(Stored data)
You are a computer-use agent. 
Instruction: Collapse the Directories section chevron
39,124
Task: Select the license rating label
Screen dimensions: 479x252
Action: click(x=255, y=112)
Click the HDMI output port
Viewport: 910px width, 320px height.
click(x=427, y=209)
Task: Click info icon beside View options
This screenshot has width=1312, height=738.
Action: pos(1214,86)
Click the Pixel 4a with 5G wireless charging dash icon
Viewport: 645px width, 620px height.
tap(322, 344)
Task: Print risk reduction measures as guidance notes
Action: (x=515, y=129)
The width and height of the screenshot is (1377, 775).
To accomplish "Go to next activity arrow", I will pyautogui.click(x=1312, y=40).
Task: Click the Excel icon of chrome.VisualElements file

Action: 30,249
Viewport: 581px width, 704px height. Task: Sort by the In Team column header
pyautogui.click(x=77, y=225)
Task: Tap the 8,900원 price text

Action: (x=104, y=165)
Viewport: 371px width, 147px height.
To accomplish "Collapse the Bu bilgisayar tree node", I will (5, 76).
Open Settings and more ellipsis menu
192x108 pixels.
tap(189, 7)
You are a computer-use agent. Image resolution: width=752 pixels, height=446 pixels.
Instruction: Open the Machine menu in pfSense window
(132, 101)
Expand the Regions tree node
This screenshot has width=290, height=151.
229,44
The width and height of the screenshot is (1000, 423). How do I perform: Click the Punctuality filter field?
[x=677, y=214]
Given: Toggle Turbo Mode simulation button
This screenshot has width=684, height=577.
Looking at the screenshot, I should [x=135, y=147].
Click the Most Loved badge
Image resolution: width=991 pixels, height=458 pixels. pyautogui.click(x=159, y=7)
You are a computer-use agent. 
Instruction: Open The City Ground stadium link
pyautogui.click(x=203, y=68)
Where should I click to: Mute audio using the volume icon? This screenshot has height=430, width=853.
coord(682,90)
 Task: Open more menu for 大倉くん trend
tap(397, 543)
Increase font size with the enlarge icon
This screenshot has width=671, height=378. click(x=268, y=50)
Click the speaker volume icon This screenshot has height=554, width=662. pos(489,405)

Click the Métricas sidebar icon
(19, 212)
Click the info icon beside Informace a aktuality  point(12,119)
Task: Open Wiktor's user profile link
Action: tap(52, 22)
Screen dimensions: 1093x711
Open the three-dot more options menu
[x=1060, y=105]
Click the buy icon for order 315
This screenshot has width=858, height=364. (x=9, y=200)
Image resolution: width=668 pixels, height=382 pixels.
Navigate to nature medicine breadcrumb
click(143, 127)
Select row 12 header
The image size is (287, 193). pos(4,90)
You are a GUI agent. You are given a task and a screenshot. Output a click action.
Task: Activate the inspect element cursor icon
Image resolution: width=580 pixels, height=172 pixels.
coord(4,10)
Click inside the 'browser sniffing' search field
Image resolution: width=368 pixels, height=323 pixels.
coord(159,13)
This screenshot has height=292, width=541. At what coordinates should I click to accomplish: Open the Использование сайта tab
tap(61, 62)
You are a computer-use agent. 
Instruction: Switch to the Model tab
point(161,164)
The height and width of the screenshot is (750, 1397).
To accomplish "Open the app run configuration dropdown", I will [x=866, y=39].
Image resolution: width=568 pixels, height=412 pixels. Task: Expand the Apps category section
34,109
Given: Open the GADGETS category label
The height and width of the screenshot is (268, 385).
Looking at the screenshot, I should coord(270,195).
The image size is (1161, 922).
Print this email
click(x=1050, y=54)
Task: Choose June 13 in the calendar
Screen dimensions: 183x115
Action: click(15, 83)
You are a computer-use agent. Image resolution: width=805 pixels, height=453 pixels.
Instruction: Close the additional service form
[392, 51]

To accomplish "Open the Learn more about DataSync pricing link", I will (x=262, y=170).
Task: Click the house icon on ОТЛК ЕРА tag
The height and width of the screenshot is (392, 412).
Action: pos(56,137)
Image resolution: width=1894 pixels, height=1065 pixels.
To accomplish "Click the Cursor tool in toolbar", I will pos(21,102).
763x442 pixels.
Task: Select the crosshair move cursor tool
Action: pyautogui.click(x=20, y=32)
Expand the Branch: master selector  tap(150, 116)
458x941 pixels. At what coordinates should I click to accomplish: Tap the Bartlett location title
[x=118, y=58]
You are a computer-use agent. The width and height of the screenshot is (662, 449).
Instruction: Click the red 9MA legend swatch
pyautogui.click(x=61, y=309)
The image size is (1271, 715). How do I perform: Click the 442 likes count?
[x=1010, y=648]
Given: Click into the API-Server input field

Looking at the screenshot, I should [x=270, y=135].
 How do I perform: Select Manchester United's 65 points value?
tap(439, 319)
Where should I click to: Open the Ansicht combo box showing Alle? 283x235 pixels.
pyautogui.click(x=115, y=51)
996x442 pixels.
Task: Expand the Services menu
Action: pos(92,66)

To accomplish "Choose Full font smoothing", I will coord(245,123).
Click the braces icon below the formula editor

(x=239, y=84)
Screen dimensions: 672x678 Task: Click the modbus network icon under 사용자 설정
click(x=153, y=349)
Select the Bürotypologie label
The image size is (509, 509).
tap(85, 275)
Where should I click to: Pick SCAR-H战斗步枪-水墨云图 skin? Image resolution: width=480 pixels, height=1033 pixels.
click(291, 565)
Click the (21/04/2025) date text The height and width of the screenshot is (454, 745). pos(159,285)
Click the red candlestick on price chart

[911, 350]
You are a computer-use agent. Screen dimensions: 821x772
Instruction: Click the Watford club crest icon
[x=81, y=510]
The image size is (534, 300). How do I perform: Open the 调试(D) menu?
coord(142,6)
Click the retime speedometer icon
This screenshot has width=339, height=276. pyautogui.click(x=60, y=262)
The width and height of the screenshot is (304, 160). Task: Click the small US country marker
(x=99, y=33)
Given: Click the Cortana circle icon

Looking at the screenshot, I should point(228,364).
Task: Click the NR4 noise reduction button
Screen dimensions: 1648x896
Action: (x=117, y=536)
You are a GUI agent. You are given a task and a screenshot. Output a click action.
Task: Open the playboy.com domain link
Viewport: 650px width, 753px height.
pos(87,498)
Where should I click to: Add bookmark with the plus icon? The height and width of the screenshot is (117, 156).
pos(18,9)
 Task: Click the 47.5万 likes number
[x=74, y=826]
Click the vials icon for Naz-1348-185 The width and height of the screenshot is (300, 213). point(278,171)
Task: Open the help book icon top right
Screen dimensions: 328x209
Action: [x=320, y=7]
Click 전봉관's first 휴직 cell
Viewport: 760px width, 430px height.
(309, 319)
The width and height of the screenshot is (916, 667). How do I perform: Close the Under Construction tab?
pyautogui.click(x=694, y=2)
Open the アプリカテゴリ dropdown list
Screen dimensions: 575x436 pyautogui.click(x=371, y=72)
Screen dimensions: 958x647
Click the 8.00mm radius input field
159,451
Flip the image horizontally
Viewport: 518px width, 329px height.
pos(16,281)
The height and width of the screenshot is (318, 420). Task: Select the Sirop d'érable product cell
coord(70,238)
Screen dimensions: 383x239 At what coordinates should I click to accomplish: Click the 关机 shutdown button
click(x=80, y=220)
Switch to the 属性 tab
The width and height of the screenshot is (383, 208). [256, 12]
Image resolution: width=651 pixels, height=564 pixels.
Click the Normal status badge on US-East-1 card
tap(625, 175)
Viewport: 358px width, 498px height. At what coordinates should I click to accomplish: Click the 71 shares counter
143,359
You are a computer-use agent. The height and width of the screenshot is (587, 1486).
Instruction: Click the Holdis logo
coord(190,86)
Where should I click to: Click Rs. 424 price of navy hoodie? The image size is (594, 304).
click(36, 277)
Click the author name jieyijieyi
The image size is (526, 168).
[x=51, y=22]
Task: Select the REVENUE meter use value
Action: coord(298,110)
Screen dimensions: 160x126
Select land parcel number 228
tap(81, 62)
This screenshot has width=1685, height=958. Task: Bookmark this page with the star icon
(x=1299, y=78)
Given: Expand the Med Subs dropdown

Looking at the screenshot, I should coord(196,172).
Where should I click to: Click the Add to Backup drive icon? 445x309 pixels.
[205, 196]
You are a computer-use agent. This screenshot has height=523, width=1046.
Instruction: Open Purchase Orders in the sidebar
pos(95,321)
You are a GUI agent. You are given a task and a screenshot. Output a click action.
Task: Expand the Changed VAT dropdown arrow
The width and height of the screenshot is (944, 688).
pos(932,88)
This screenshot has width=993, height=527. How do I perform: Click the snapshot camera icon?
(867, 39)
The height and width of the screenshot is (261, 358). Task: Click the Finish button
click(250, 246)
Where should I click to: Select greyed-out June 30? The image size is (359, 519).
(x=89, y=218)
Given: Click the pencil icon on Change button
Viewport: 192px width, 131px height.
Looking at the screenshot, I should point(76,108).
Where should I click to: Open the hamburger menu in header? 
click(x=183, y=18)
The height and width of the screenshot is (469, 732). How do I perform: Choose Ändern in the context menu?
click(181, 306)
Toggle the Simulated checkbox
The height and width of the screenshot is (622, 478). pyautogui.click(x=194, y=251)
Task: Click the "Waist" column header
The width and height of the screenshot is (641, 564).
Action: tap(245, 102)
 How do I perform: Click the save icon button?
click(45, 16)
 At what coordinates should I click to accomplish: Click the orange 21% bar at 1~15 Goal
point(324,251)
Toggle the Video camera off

== Exercise goal ==
Throughout the data above, report every line that contains the string "computer".

== Output of the task ==
You are a computer-use agent. 
You are a computer-use agent. Image resolution: width=752 pixels, height=446 pixels.
You are a computer-use agent. 
You are a computer-use agent. 
You are a computer-use agent. Image resolution: width=805 pixels, height=453 pixels.
You are a computer-use agent. The width and height of the screenshot is (662, 449).
You are a computer-use agent. Screen dimensions: 821x772
You are a computer-use agent. The height and width of the screenshot is (587, 1486).
You are a computer-use agent. This screenshot has height=523, width=1046.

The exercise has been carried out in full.